About the Final Exam of CS498CXZ (Fall 2005)
1. Time and place
The final will be on Dec 13, Tuesday, 7-10pm,
in our regular classroom -- Siebel Center 1302.
2. Format
The final will be a 3-hour closed-book examination.
You are not allowed to bring any written material.
It may be slightly advantageous to bring a calculator
as there will be some calculations.
3. Coverage
The test will cover all the lectures but with a clear emphasis
on the topics taught after the midterm. A majority of points
will be on the following key algorithms.
Algorithms with a star
are those for which you must know precisely all the details.
For other algorithms, you must know the main ideas.
The format of the questions will be similar to the midterm questions
and homework questions.
Before-midterm topics
- big O notation: Read Section 2.8 of the textbook if you don't understand it.
- Probability distributions: Binomial, Gaussian, and Multinomial. Bayes rule. If you don't know these concepts, read any textbook on probability and statistics.
- Entropy, Kullback-Leibler divergence, and mutual information. Given discrete random variables X and Y, you need to know how to compute H(X), D(X||Y) and
I(X;Y). Refer to the lecture slides for the formulas.
- Definition of the shortest superstring problem. If you don't know, read
section 8.4.
- Relation of the shortest superstring problem with the Hamiltonian Path problem and the Eulerian Path problem in graph algorithms. (Read 8.7 and 8.8 if you don't know.) Know how to find an Eulerian path from a graph.
- Basic idea of whole genome sequencing (i.e., how reading a limited number of base pairs (500-700) can still allow us to infer the whole genome). Know why repeats cause problems.
Know the Lander-Waterman Model. Know the 3 steps involved in the Overlap-Layout-Consensus approach
(i.e., know what each step does conceptually). Refer to the lecture slides on these topics.
- The Exon Chaining problem and how it helps solve the problem of gene prediction. Know the dynamic programming algorithm for solving the Excon Chaining problem . (Read section 6.13 if you don't know.)
- Start codons, stop codons, and open reading frames. Splicing signal. Know how the likelihood ratio
method can be used to perform a binary classification (e.g., deciding whether a candidate region
is a true exon). Refer to the lecture slides and read section 6.12.

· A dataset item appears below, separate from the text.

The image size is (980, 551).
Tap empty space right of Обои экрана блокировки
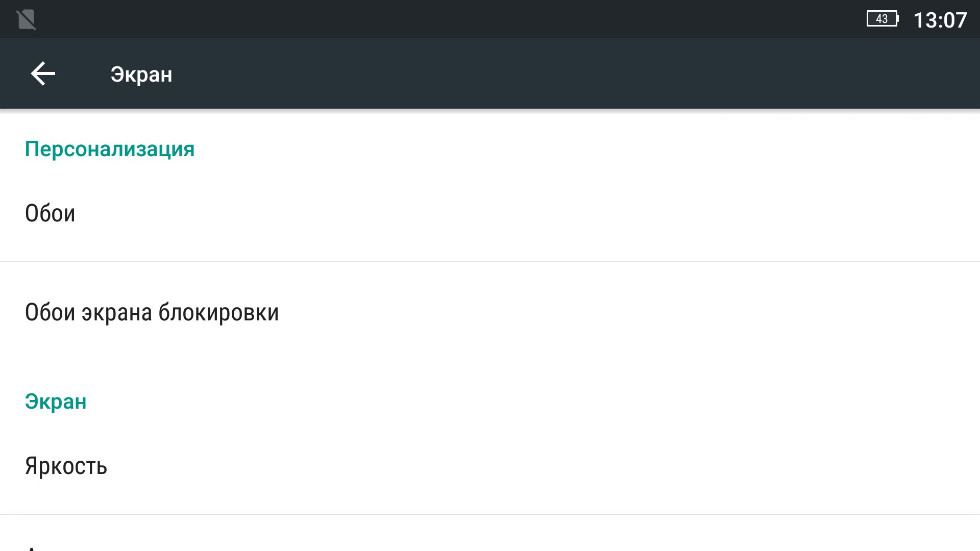pos(613,312)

- How alignments correspond to paths in an edit graph for pairwise sequence alignment. Know how to
identify a path given an alignment and vice versa. Know how BLOSUM matrix is constructed. Know affine gap penalty scoring. Know the dynamic programming equations for both global alignment and local alignment. Know how to use the dynamic programming equations to fill in the values in an edit graph for both global alignment and local alignment.
Read sections 6.4-6.8.
After-midterm topics
- Know what is microarray data and why clustering of microarray data is interesting from biology perspective. Know how k-means and agglomerative hierarchical clustering algorithms work. Know the differences between single-link, average-link, and complete-link. Read sections 10.1-10.3.
- Know what is a regulatory motif and why it is important to study from biology perspective. Know what is a position weight matrix (PWM) and how to compute a PWM from a set of aligned sequences. Know how the CONSENSUS motif finding algorithm works and how to compute information content. Read sections 4.4-4.9 and 5.5.

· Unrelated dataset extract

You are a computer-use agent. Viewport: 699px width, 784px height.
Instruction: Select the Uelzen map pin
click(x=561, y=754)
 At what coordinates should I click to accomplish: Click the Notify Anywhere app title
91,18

- Know the definition of a hidden Markov model (HMM) and the meanings of its parameters. Know how the Viterbi decoding algorithm works and its applications. Know how the Forward and Backward algorithms work. Know how to estimate the parameters of an HMM using annotated data (i.e., in a supervised way). Read sections 11.1-11.4.
- Know the high-level ideas of applying HMMs to protein classification,
gene finding, multiple sequence alignment, and motif finding. Know what is the problem of local maxima. Know what is a Profile HMM and its typical architecture. Know how HMMs can be constructed appropriately to model matching, insertion, and deletion of amino acids. Know how to estimate a profile HMM based on multiple sequence alignment. Read section 11.5.

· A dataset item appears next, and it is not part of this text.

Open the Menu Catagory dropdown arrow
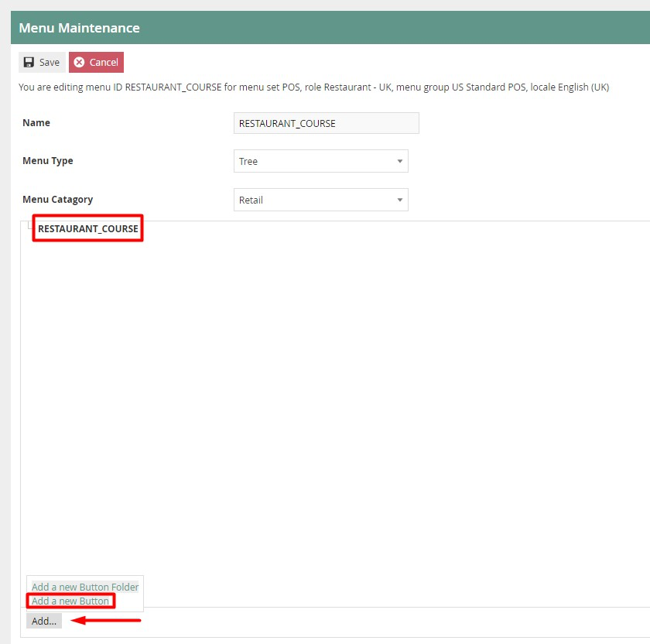This screenshot has width=650, height=644. click(x=401, y=200)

- Know what is Mass Spectrum data and the meaning of a peak. Know
how the De Novo Sequencing algorithm works. Read sections 8.10-8.12.
- Know what is a phylogenetic tree (rooted and unrooted). Know how
the neighbor-joining algorithm works. Know the basic idea of maximum parsimony. Read sections 10.5-10.10.
- Know what is genome rearrangement. Know how can the genome rearrangement problem can be formulated as a problem of sorting by reversal.
Know how the breakpoint-based greedy algorithm works.